YOUR OBJECTIVE: Scan the entries for the word "section", and copy every line where it appears.

Stored records
BEGIN

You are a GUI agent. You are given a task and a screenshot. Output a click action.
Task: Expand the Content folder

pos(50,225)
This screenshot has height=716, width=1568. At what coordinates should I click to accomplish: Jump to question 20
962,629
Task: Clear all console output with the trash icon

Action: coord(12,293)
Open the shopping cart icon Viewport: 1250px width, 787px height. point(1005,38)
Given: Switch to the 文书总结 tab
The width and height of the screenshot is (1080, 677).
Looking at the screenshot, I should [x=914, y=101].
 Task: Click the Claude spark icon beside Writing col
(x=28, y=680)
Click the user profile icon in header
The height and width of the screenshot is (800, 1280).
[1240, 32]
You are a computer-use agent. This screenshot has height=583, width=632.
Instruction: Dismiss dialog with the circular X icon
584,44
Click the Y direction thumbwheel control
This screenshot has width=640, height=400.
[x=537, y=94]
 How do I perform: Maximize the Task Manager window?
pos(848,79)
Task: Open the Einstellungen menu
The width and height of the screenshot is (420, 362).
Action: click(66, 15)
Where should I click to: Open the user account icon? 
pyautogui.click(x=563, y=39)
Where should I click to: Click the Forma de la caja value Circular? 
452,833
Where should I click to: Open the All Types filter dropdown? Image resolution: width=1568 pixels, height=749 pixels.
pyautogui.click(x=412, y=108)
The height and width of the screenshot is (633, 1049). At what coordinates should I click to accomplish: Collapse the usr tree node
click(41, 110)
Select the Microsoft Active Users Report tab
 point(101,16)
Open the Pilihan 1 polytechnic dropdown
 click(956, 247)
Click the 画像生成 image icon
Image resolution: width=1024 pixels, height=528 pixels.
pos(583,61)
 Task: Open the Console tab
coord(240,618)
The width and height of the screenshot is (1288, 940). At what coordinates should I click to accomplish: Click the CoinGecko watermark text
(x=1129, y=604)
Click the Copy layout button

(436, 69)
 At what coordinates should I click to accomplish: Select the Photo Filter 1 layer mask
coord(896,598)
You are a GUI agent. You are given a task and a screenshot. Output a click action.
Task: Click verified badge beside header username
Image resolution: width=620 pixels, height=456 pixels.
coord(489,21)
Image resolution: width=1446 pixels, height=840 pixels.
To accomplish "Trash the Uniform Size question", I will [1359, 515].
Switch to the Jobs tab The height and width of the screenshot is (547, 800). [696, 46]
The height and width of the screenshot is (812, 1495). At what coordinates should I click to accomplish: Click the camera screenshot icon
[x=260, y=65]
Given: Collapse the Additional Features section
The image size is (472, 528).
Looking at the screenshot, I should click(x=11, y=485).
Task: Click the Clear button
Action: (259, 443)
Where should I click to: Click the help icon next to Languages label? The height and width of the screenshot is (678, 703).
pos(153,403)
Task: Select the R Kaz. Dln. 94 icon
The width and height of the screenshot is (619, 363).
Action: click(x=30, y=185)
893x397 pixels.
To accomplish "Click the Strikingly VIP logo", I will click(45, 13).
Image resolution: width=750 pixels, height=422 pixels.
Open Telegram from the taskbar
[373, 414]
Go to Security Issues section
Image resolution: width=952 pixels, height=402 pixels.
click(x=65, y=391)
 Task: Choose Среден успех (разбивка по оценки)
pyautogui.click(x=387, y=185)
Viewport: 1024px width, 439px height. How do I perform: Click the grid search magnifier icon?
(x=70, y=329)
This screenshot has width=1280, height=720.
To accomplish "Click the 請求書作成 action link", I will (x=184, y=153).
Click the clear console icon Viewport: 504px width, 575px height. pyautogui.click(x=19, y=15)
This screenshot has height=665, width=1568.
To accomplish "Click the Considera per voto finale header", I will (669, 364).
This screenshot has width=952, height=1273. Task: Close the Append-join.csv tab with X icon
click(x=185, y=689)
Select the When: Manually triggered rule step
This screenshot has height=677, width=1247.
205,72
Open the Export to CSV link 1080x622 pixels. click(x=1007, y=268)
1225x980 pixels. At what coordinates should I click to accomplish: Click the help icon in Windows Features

END

PROBLEM SOLUTION:
Given: Collapse the Additional Features section
Go to Security Issues section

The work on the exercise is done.